EXERCISE DETAILS :: Format the material from the line with "You are a computer-use" up to and including the line with "Open the M-Flash utility" as a JSON list of strings, one string per line, leaving out blank lines.

SUPPLIED MATERIAL ::
———
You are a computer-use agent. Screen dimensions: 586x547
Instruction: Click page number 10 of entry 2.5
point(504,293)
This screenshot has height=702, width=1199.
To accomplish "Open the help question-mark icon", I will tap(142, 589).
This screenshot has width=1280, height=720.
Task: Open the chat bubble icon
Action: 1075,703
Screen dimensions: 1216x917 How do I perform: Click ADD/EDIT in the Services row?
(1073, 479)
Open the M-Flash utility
———
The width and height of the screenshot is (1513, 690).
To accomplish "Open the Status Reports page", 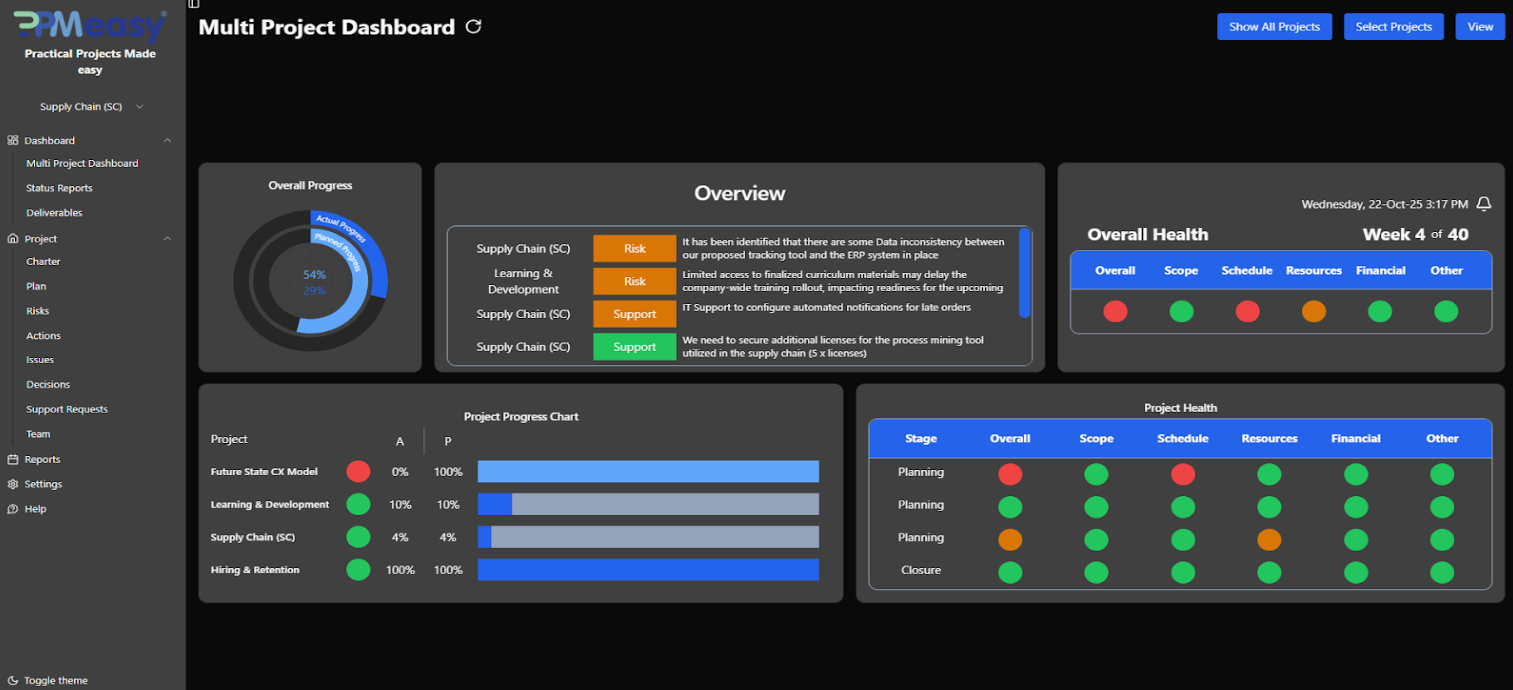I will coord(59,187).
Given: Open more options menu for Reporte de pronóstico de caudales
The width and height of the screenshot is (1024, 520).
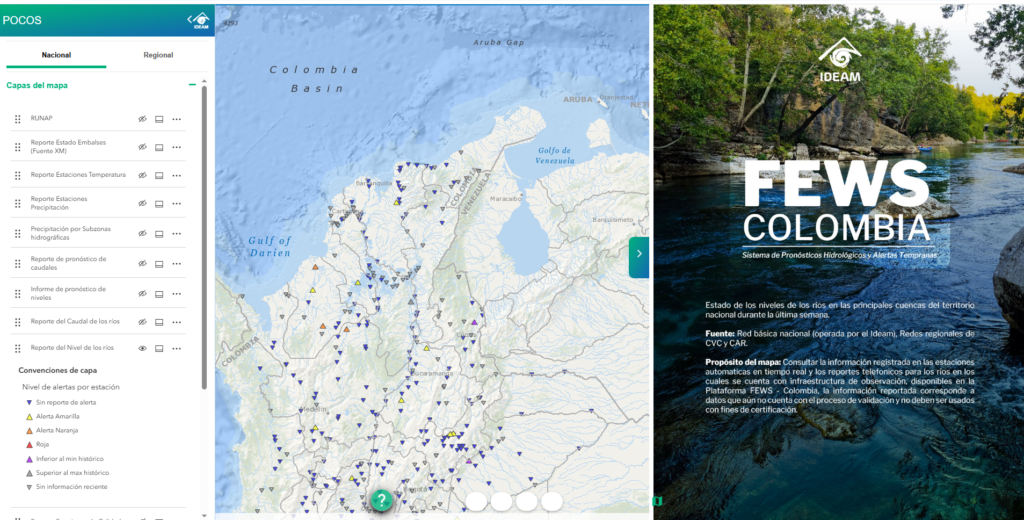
———
TASK RESULT ::
[
  "You are a computer-use agent. Screen dimensions: 586x547",
  "Instruction: Click page number 10 of entry 2.5",
  "point(504,293)",
  "This screenshot has height=702, width=1199.",
  "To accomplish \"Open the help question-mark icon\", I will tap(142, 589).",
  "This screenshot has width=1280, height=720.",
  "Task: Open the chat bubble icon",
  "Action: 1075,703",
  "Screen dimensions: 1216x917 How do I perform: Click ADD/EDIT in the Services row?",
  "(1073, 479)",
  "Open the M-Flash utility"
]